Dáil debates

Thursday, 6 July 2006

Disposal of Shares in Aer Lingus Group plc: Motion.

 

3:00 pm

Photo of Catherine MurphyCatherine Murphy (Kildare North, Independent)

The Irish Independent headline this morning read: "Aer Lingus for sale: public can buy stake". If we rowed back to 1999 and substituted "Eircom" for "Aer Lingus", that headline would not look out of place. Less than a year after Eircom was floated, the headline read: "Eircom stock price dives on share dump". Not only were small investors stung badly, there was a failure to invest in broadband and the State had to shore up the industry, which meant a doubling of the cost. Given the experience with Eircom, I expect the public will be rightly sceptical in this case.

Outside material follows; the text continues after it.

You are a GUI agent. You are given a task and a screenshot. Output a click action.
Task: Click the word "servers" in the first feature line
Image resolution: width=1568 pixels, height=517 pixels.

Aer Lingus was set up in 1936 and 70 years later it is strategically more important than it was at its inception, with air traffic at an all-time high. There have been very few events in the past 70 years that the public has been proud of and while this sale impacts on Aer Lingus staff and pensioners, many of them living in north Dublin, the decision has a national impact also.

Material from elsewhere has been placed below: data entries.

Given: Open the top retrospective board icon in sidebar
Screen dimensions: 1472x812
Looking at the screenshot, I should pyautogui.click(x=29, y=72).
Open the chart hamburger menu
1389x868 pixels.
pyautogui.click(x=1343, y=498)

The proposal before the House is a disgrace. The fact we are an island nation is critical in terms of its strategic importance. The company is in profit, largely because the workers made it profitable, and the public has confidence in the services it provides. The staff have every reason to be sceptical also because while it appears a good deal on paper, the experience of workers seconded to TEAM Aer Lingus tells a very different tale. For some workers it has been a 16 year court battle, which is not over. The Supreme Court issued a judgment in King and ors v. Aer Lingus PLC on 22 March this year. The question of damages and back pay was referred back to the High Court by the Supreme Court but Aer Lingus is repudiating the Supreme Court order that those engineers be paid the same as engineers who did not second. Months later, however, that has not occurred. Highly trained engineering staff seconded to TEAM Aer Lingus, who returned to Aer Lingus, have been deployed since 1998 in baggage handling and wash-up duties, and have had their pay withheld. The Supreme Court judgment states:

I conclude therefore on this issue that on returning to Aer Lingus in 1998, the claimants were at that point entitled to do so as if Team had never existed, that they were then entitled to be paid the same levels of remuneration as mechanical engineers employed by Aer Lingus who had not been seconded. They were further entitled, in my view, to have their seniority fully recognised and be placed on the appropriate incremental scale as though they had never left Aer Lingus.

That clearly has not happened. What possible commitments can be given by the Government when that has been the practice of the company? I heard Deputy Glennon say that this was one of the matters that needed to be resolved. It also shows the shameful practice of the company in terms of a commitment that was given. The commitment was not just given by the company to the workers. It was made here in the Dáil in a reply to a parliamentary question by the then Minister for Public Enterprise, Senator O'Rourke. It is a disgraceful decision and a disgraceful practice in terms of how the workers were treated. While this issue in its own right needs to be resolved, it also sends a very strong message to the pensioners and workers of Aer Lingus, who need to consider the matter very carefully.